When your employer produces an image video and you ask yourself why it does not have any subtitles.
Deaf people are not really your target audience
But how about when your phone is muted, when you are in a loud environment, ... Impairt does not mean all the time.
i'm sorry but NO
API from Google for transcribing audio content with accurate captions. All customers get 60 minutes for free per month.
In order to use this we need the audio of our image video as an wav file (not mp3).

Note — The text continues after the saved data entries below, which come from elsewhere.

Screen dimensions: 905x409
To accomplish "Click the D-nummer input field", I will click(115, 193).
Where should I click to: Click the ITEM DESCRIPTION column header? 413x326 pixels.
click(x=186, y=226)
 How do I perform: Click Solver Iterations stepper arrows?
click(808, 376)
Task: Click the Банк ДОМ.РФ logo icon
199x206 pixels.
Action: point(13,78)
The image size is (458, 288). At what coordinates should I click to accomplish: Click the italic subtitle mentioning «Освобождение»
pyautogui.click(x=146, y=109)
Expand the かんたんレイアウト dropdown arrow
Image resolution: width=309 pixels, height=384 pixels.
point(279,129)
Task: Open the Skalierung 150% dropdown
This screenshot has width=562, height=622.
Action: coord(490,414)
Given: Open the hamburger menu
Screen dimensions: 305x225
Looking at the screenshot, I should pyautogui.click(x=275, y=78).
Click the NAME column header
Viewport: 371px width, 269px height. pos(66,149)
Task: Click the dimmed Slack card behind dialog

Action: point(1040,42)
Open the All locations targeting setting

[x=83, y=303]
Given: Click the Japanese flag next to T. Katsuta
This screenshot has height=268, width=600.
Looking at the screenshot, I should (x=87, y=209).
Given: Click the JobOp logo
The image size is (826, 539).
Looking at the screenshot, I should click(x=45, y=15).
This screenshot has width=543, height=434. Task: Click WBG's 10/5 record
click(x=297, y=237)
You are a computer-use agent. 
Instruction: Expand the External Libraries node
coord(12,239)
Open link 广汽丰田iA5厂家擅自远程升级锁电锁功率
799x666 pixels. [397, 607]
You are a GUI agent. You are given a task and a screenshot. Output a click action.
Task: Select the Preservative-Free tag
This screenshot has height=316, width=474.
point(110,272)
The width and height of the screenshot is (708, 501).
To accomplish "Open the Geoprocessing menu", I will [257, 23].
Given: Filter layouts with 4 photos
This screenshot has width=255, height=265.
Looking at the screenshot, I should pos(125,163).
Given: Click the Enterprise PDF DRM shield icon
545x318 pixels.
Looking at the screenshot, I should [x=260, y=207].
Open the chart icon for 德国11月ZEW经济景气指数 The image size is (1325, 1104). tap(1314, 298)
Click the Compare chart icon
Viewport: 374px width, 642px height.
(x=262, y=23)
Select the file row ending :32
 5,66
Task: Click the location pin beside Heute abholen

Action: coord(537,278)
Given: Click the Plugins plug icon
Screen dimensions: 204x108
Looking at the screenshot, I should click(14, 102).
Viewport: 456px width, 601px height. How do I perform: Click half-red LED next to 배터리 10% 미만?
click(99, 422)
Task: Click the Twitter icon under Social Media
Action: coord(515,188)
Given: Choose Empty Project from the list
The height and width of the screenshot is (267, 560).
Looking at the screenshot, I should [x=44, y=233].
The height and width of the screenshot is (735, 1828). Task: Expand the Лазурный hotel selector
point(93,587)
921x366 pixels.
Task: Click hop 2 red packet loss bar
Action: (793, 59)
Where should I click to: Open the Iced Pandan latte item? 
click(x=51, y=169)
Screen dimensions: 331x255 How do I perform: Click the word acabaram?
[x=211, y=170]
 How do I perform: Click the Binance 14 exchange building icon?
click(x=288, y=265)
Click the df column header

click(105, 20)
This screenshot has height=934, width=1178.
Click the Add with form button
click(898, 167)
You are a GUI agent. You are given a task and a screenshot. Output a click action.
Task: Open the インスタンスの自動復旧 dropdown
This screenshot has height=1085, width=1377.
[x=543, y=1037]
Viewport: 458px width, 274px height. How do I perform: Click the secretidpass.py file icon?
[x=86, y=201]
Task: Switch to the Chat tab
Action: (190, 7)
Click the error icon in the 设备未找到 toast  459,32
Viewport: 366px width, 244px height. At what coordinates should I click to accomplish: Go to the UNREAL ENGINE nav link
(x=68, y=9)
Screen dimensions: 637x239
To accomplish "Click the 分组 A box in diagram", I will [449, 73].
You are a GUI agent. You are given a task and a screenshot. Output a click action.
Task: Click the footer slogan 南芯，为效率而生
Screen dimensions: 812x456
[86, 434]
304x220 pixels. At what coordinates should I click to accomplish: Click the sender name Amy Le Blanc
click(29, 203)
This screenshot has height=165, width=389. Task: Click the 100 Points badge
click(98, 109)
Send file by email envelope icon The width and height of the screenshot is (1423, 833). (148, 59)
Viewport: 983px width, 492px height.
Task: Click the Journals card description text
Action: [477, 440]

$ ffmpeg -i Imagevideo-newcubator-1080.webm Imagevideo-newcubator-1080.wav
This auto file we can then give to the google speech-to-text service. (https://console.cloud.google.com/speech/transcriptions/imagevideo-newcubator-720-b4ee1092432122cc4b4a37d4518b45cc-3d780f784be3685e-4d0e2/workspace/newcubator/recognitionTask/19199a3a-9091-492e-be63-a9360db218ac?project=arkania-253918&supportedpurview=project)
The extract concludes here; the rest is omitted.